┌─ Selected passage
Last Year is Behind Us – New Year, New Trend

Last Year is Behind Us – New Year, New Trend

Last Year is Behind Us – New Year, New Trend

With a record long, cold winter behind us, the sun is out, the flowers are blossoming, and the landscape of real estate is trending into a heightened demand cycle.

Within the metropolis of Santa Rosa, according to BAREIS MLS with Spring underway, the data from March points to a marketplace firmly indicating more demand with only 133 single-family homes remaining for sale in the city and its environs – 47 percent less than this same time a year ago and unusually eight percent less than just the month prior. Buyers laid claim to 125 single-family homes during the past month – a rate 35 percent less than a year earlier - while the entire municipality introduced just 89 new listings to the market in March – 58 percent fewer than in 2022. The most recent period found Seller’s handing over keys on another 111 completed sales – 33 percent behind last year.

This measurable market shift is affirmed by Santa Rosa recording a Months’ Supply of Inventory (MSI) level at 1.2 – dramatically tighter than the month and year before while establishing the second data point that corroborates the uptick in buyers demands being experienced on main street since the opening of the new year, with April now looking to establish a third consecutive month and corroboration being confirmed by the median value of sold homes creeping back to within one percent of their prior high established in May of 2022.
└─
┌─ Material provided
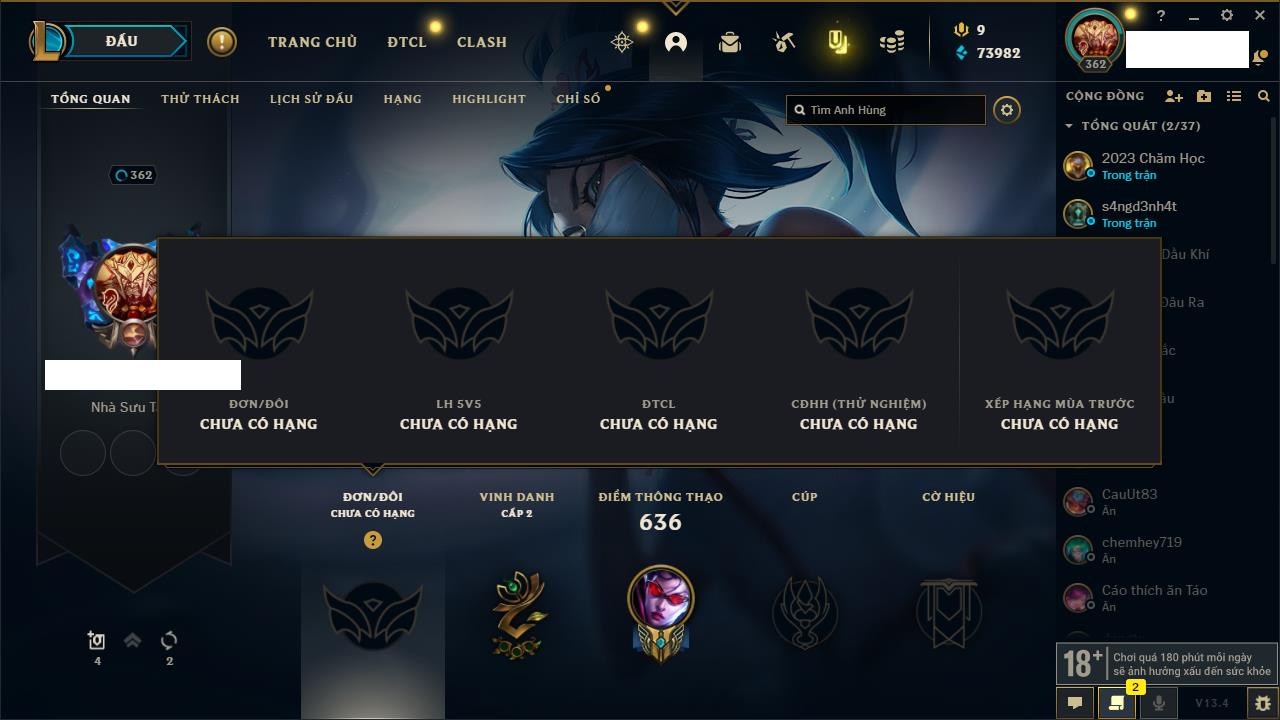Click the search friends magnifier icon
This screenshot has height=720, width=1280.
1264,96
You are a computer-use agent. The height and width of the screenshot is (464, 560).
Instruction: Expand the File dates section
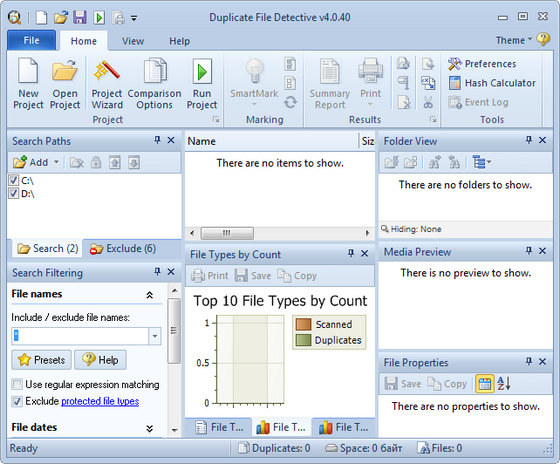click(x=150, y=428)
└─
◆ Directions for this task
Could you proceed with the Santa Rosa housing market report, writing on from its final sentence?

◆ Output of the task
MSI is the metric that indicates the number of months it would take to sell the current inventory at the current rate of sales. An MSI ranging from 4.0 to 6.0 is indicative of a balanced market, with lower numbers increasingly favoring sellers and vice versa.

Within the city, Northeast Santa Rosa – the North Bay’s most active submarket - saw the introduction of just 33 single-family homes in March – 53 percent fewer than this same period a year ago. The supply of homes was met with more active demand during the period as there were merely 64 dwellings for home seekers to consider by months end – 37 percent lower than the depths we were experiencing at this time last year. Buyers still managed to absorb 41 homes into new contracts with sellers receiving closing checks on 37 properties – resulting in MSI collapsing further to 1.7 and with expectations of this tightening further as we close out April.

Even more fervently in demand, Southeast Santa Rosa saw the supply of listed properties rest at 21 by month’s end – 61 percent less than just a year earlier. This submarket debuted just 19 new listings in March while buyers garnered accepted offers on another 27 additional dwellings. This coveted corner of the city experienced 22 formal transfers in the period culminating in a slashing of the MSI to 1.0.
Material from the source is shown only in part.